To truly address climate change, we need much more progress with the cars and trucks we drive, and the RFS is the best policy we have to clean up our fuels. In addition, it is a solution that doesn’t need approval from a gridlocked Congress. The RFS was created 10 years ago with overwhelming bipartisan support from Congress, and the administration has broad discretion to maximize its effectiveness now with the stroke of a pen. For biodiesel, the law gives the EPA wide authority to increase standards to require significantly more biodiesel to be blended into our diesel supplies.

Under the pending EPA proposal, biodiesel volumes would grow, but only slightly above the status quo. The EPA has proposed requiring 1.8 billion gallons of biodiesel in 2016 and 1.9 billion gallons in 2017. That’s not much more than we’re already using, and there is plenty of existing U.S. capacity to produce significantly more.

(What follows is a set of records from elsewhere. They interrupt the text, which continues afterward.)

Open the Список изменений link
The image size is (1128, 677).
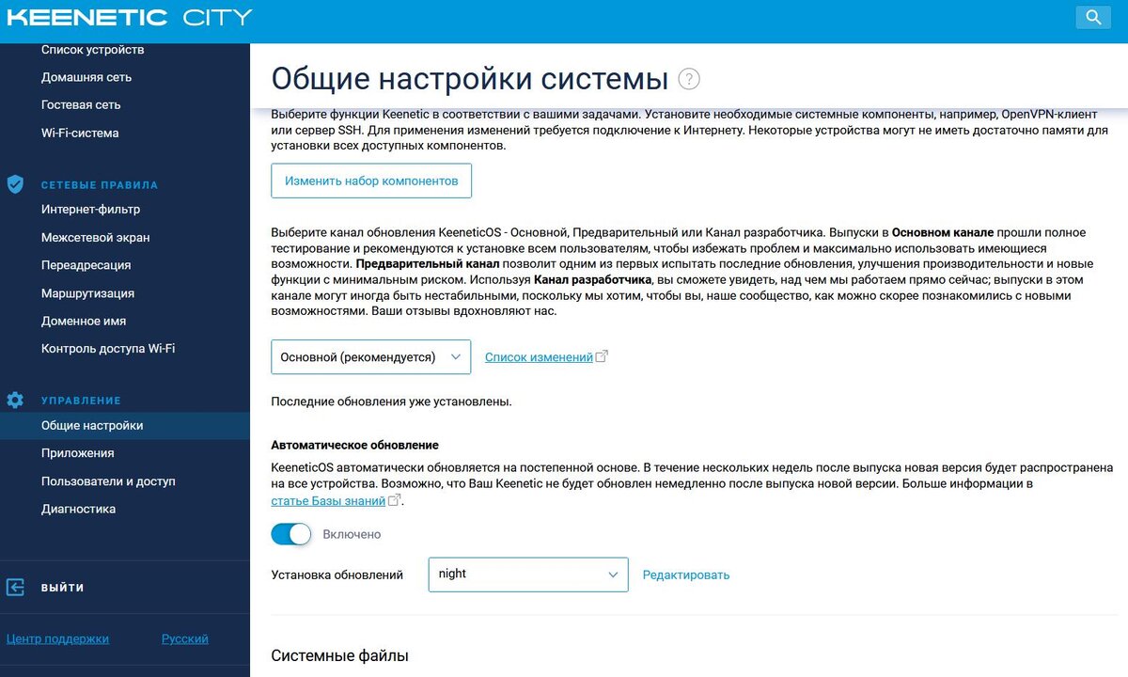[x=540, y=356]
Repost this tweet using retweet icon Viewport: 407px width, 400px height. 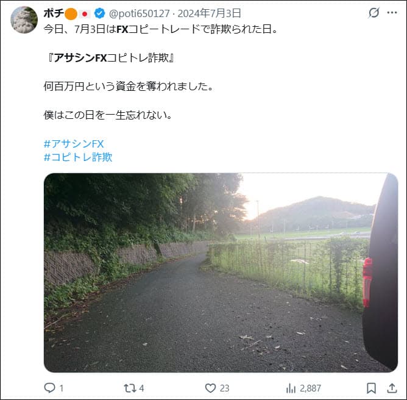pyautogui.click(x=130, y=388)
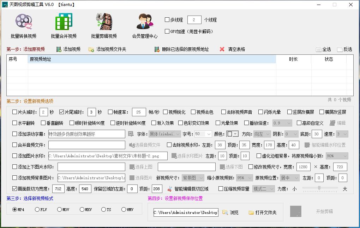
Task: Enable the 多线程 checkbox
Action: [x=168, y=19]
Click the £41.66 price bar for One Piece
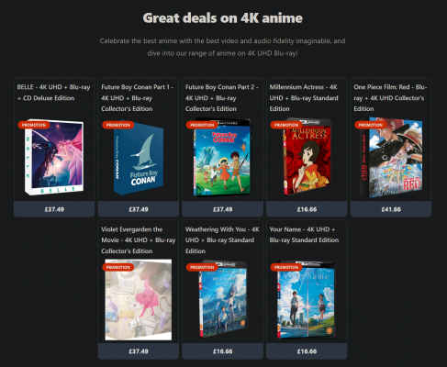Viewport: 447px width, 367px height. coord(391,209)
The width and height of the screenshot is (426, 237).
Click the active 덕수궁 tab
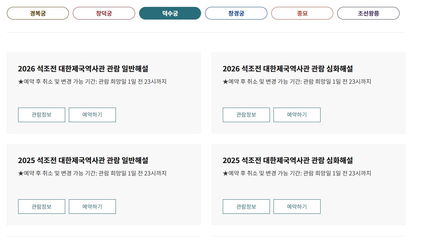tap(170, 13)
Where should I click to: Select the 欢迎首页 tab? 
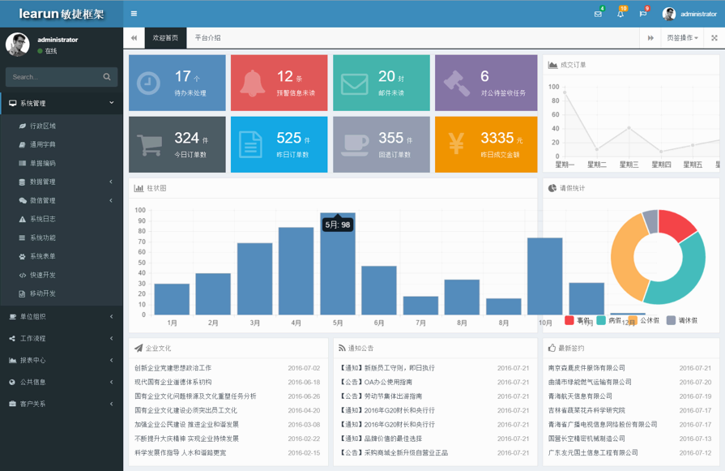click(x=165, y=38)
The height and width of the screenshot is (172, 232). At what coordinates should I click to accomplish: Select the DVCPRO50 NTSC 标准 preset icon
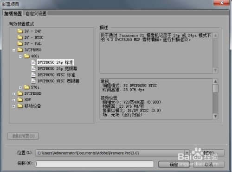pos(33,75)
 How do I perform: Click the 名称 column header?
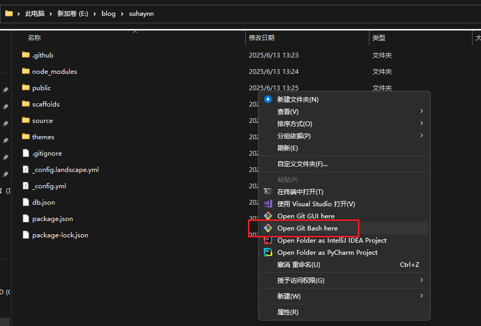click(34, 38)
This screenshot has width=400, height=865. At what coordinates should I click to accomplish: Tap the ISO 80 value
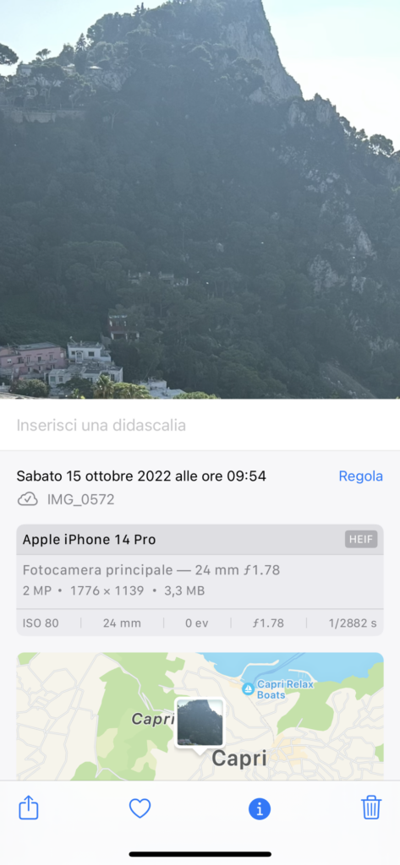(41, 623)
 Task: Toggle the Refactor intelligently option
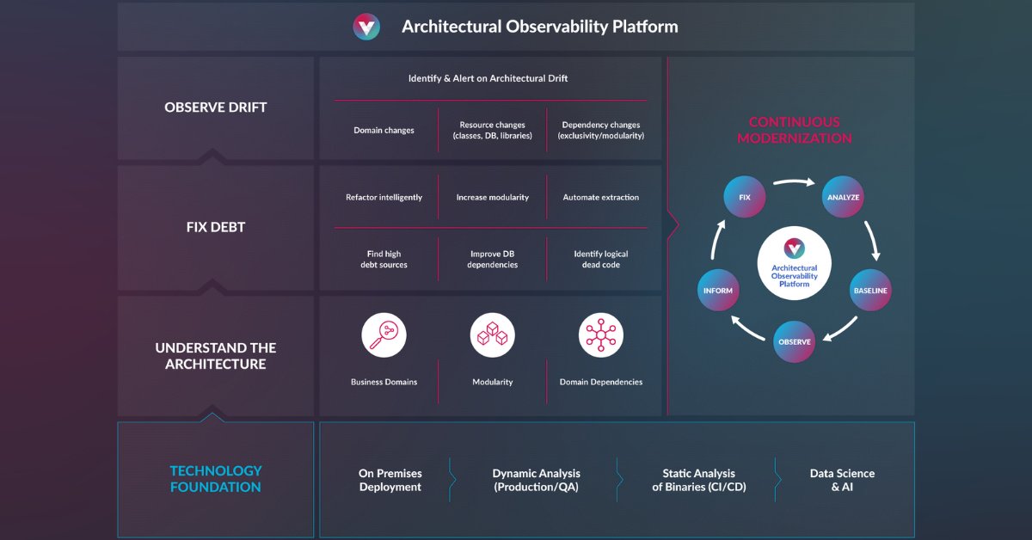click(384, 196)
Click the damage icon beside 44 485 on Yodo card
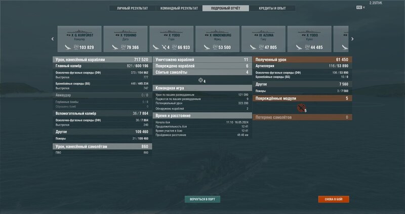Image resolution: width=405 pixels, height=214 pixels. [307, 47]
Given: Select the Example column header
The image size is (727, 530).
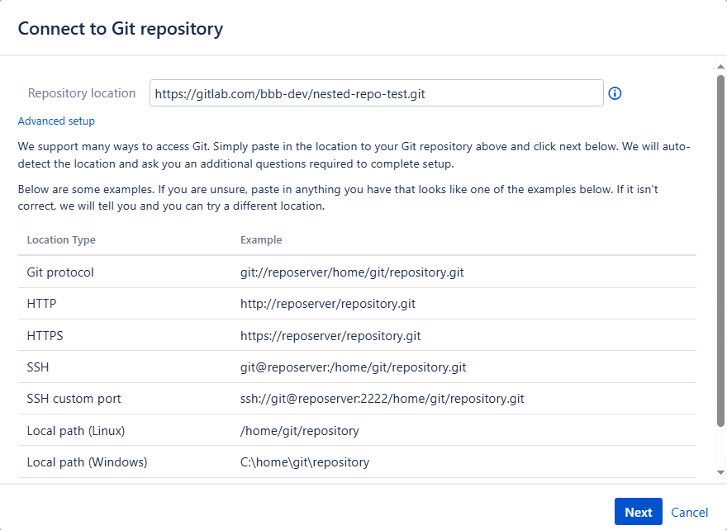Looking at the screenshot, I should tap(261, 240).
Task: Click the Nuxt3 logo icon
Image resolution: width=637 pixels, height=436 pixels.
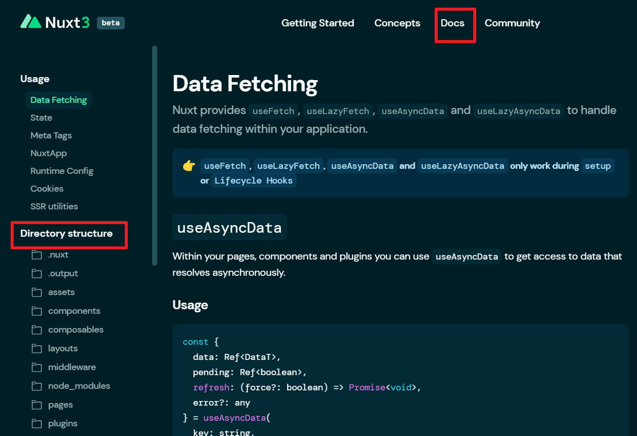Action: (31, 22)
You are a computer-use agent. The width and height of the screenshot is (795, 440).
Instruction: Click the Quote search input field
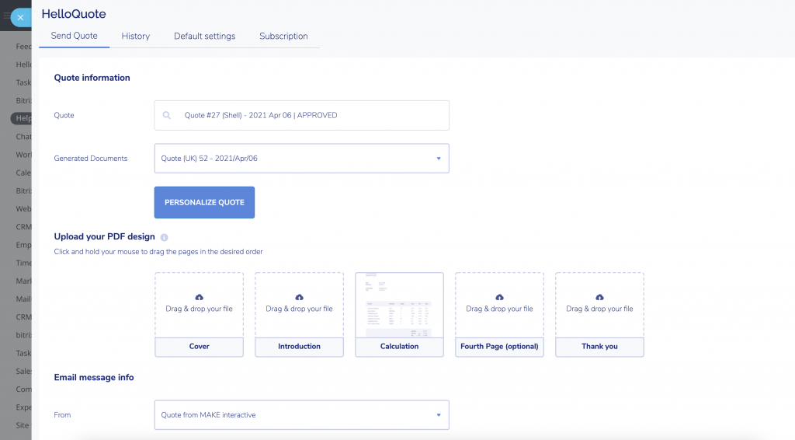click(x=311, y=115)
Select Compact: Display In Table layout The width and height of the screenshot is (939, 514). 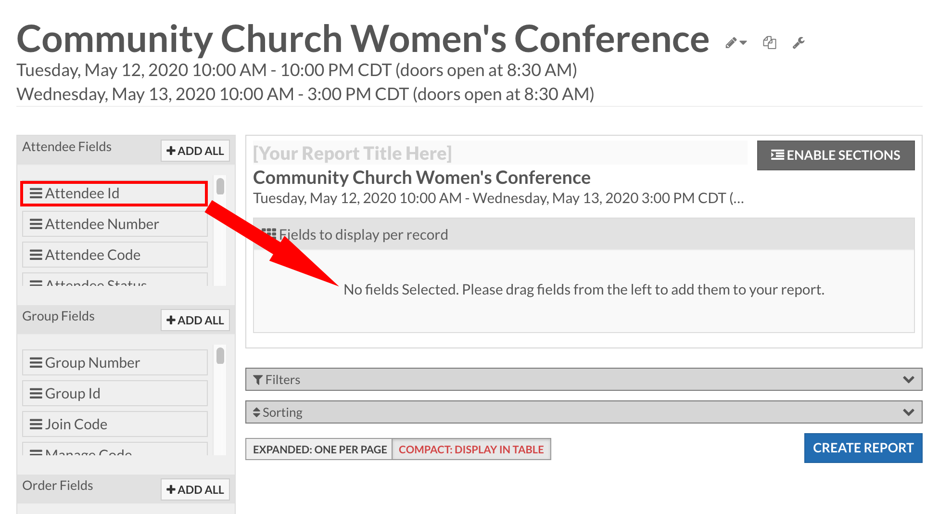[x=471, y=450]
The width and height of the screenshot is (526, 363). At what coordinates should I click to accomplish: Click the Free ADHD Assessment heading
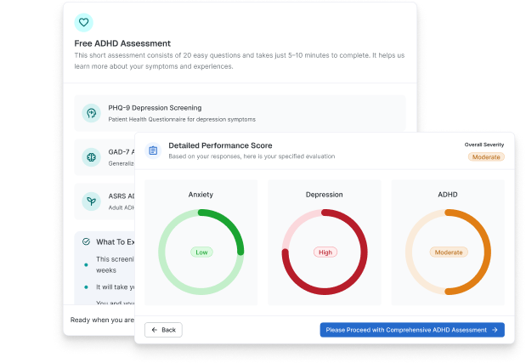(x=122, y=43)
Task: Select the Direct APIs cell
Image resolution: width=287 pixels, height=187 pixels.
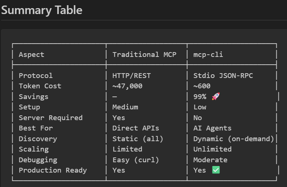Action: (136, 128)
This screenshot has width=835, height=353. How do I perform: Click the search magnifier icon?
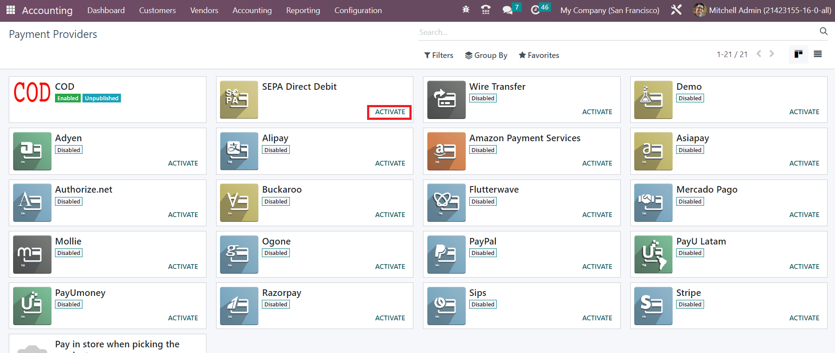[x=823, y=31]
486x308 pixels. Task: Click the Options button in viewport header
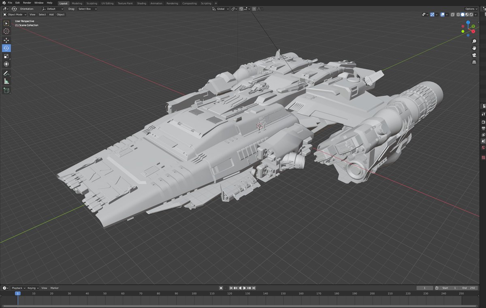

If we instead increased biodiesel use by about 350 million gallons annually through 2025, biodiesel would account for about 9 percent of diesel consumption. But it would provide enough carbon reduction to achieve 18 percent of the entire transportation sector’s share of our U.N. goal.

The recent growth of biodiesel as a low-carbon alternative fuel represents a major success of the RFS and of this Administration’s goals for reducing our dependence on oil and cutting emissions. The RFS has spurred investment, expansion and hiring in the industry. While biodiesel was and is often overshadowed by corn ethanol in the renewable fuels debate, its growth from a niche fuel just a decade ago to a commercial-scale industry with a U.S market of nearly 2 billion gallons should be celebrated and supported.

Most importantly, it should be encouraged with smart policy that continues biodiesel’s expansion and helps us achieve our shared goals for a healthier environment, a competitive fuel marketplace, and a stronger economy.

Byron Dorgan served in the Senate from 1992 to 2011 and in the House from 1981 to 1992. He is currently senior policy adviser at Arent Fox, whose clients include the National Biodiesel Board.